** YOUR OBJECTIVE **
Give back every line of the data below exactly.

(INFORMATION GIVEN Opens)

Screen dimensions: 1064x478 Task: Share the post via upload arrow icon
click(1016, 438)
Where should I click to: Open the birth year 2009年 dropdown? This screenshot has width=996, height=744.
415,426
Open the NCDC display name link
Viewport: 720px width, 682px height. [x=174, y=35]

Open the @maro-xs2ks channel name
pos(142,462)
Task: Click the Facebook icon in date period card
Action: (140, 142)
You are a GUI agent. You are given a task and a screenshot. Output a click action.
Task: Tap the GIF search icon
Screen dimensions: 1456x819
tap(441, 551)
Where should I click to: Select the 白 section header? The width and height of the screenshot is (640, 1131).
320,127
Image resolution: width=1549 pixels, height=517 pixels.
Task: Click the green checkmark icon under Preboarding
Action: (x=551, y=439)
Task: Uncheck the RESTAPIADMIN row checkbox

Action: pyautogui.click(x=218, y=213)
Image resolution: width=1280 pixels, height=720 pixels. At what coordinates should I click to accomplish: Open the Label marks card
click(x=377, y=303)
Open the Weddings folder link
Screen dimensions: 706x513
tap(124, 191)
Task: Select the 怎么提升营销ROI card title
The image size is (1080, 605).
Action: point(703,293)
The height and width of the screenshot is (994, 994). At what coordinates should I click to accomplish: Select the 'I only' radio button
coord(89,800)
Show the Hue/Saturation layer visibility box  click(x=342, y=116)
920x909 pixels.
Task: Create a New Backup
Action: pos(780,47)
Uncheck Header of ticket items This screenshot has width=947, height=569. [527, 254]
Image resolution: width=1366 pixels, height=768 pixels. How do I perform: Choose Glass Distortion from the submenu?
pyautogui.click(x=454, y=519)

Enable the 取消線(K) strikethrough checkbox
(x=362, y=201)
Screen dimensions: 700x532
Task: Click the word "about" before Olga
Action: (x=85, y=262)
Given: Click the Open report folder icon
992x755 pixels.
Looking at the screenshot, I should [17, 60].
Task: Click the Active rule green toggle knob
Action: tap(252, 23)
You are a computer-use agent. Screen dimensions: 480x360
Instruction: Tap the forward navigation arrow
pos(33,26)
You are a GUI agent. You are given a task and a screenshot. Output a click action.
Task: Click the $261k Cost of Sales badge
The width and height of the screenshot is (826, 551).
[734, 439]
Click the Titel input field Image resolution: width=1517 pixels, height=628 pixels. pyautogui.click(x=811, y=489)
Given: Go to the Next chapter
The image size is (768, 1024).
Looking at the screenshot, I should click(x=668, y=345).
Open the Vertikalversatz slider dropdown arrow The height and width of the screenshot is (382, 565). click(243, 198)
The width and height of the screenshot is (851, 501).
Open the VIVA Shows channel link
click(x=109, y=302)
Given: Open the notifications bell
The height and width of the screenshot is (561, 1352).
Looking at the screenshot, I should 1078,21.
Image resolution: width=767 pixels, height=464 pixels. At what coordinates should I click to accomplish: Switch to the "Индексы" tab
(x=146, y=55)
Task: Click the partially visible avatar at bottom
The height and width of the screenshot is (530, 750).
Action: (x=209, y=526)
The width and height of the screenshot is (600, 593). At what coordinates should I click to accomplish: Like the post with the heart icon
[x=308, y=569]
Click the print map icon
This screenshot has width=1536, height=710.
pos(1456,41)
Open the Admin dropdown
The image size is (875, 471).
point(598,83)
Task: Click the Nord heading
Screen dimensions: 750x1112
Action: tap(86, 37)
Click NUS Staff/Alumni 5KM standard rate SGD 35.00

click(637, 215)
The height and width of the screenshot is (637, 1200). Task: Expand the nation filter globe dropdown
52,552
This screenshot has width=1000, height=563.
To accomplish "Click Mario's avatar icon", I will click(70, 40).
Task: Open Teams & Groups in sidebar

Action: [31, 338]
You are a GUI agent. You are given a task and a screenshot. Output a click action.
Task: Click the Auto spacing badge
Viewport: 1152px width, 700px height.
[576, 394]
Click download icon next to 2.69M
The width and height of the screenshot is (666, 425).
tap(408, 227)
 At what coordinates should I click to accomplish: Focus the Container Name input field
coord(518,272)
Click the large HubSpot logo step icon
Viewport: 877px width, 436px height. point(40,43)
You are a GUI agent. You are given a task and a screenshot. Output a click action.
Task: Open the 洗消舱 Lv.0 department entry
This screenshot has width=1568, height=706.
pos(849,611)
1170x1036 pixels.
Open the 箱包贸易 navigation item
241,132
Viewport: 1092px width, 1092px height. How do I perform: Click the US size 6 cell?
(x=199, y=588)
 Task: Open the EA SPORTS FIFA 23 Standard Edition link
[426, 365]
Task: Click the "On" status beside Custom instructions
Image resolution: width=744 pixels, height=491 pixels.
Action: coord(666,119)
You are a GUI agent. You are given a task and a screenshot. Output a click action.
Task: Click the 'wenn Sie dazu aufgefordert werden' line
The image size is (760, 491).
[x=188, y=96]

(INFORMATION GIVEN Closes)

** RESULT **
Screen dimensions: 1064x478 Task: Share the post via upload arrow icon
click(1016, 438)
Where should I click to: Open the birth year 2009年 dropdown? This screenshot has width=996, height=744.
415,426
Open the NCDC display name link
Viewport: 720px width, 682px height. [x=174, y=35]

Open the @maro-xs2ks channel name
pos(142,462)
Task: Click the Facebook icon in date period card
Action: (140, 142)
You are a GUI agent. You are given a task and a screenshot. Output a click action.
Task: Tap the GIF search icon
Screen dimensions: 1456x819
tap(441, 551)
Where should I click to: Select the 白 section header? The width and height of the screenshot is (640, 1131).
320,127
Image resolution: width=1549 pixels, height=517 pixels.
Task: Click the green checkmark icon under Preboarding
Action: (x=551, y=439)
Task: Uncheck the RESTAPIADMIN row checkbox

Action: pyautogui.click(x=218, y=213)
Image resolution: width=1280 pixels, height=720 pixels. At what coordinates should I click to accomplish: Open the Label marks card
click(x=377, y=303)
Open the Weddings folder link
Screen dimensions: 706x513
tap(124, 191)
Task: Select the 怎么提升营销ROI card title
The image size is (1080, 605).
Action: point(703,293)
The height and width of the screenshot is (994, 994). At what coordinates should I click to accomplish: Select the 'I only' radio button
coord(89,800)
Show the Hue/Saturation layer visibility box  click(x=342, y=116)
920x909 pixels.
Task: Create a New Backup
Action: pos(780,47)
Uncheck Header of ticket items This screenshot has width=947, height=569. [527, 254]
Image resolution: width=1366 pixels, height=768 pixels. How do I perform: Choose Glass Distortion from the submenu?
pyautogui.click(x=454, y=519)

Enable the 取消線(K) strikethrough checkbox
(x=362, y=201)
Screen dimensions: 700x532
Task: Click the word "about" before Olga
Action: (x=85, y=262)
Given: Click the Open report folder icon
992x755 pixels.
Looking at the screenshot, I should [17, 60].
Task: Click the Active rule green toggle knob
Action: tap(252, 23)
You are a computer-use agent. Screen dimensions: 480x360
Instruction: Tap the forward navigation arrow
pos(33,26)
You are a GUI agent. You are given a task and a screenshot. Output a click action.
Task: Click the $261k Cost of Sales badge
The width and height of the screenshot is (826, 551).
[734, 439]
Click the Titel input field Image resolution: width=1517 pixels, height=628 pixels. pyautogui.click(x=811, y=489)
Given: Go to the Next chapter
The image size is (768, 1024).
Looking at the screenshot, I should click(x=668, y=345).
Open the Vertikalversatz slider dropdown arrow The height and width of the screenshot is (382, 565). click(243, 198)
The width and height of the screenshot is (851, 501).
Open the VIVA Shows channel link
click(x=109, y=302)
Given: Open the notifications bell
The height and width of the screenshot is (561, 1352).
Looking at the screenshot, I should 1078,21.
Image resolution: width=767 pixels, height=464 pixels. At what coordinates should I click to accomplish: Switch to the "Индексы" tab
(x=146, y=55)
Task: Click the partially visible avatar at bottom
The height and width of the screenshot is (530, 750).
Action: (x=209, y=526)
The width and height of the screenshot is (600, 593). At what coordinates should I click to accomplish: Like the post with the heart icon
[x=308, y=569]
Click the print map icon
This screenshot has width=1536, height=710.
pos(1456,41)
Open the Admin dropdown
The image size is (875, 471).
point(598,83)
Task: Click the Nord heading
Screen dimensions: 750x1112
Action: tap(86, 37)
Click NUS Staff/Alumni 5KM standard rate SGD 35.00

click(637, 215)
The height and width of the screenshot is (637, 1200). Task: Expand the nation filter globe dropdown
52,552
This screenshot has width=1000, height=563.
To accomplish "Click Mario's avatar icon", I will click(70, 40).
Task: Open Teams & Groups in sidebar

Action: [31, 338]
You are a GUI agent. You are given a task and a screenshot. Output a click action.
Task: Click the Auto spacing badge
Viewport: 1152px width, 700px height.
[576, 394]
Click download icon next to 2.69M
The width and height of the screenshot is (666, 425).
tap(408, 227)
 At what coordinates should I click to accomplish: Focus the Container Name input field
coord(518,272)
Click the large HubSpot logo step icon
Viewport: 877px width, 436px height. point(40,43)
You are a GUI agent. You are given a task and a screenshot. Output a click action.
Task: Open the 洗消舱 Lv.0 department entry
This screenshot has width=1568, height=706.
pos(849,611)
1170x1036 pixels.
Open the 箱包贸易 navigation item
241,132
Viewport: 1092px width, 1092px height. How do I perform: Click the US size 6 cell?
(x=199, y=588)
 Task: Open the EA SPORTS FIFA 23 Standard Edition link
[426, 365]
Task: Click the "On" status beside Custom instructions
Image resolution: width=744 pixels, height=491 pixels.
Action: coord(666,119)
You are a GUI agent. You are given a task and a screenshot. Output a click action.
Task: Click the 'wenn Sie dazu aufgefordert werden' line
The image size is (760, 491).
[x=188, y=96]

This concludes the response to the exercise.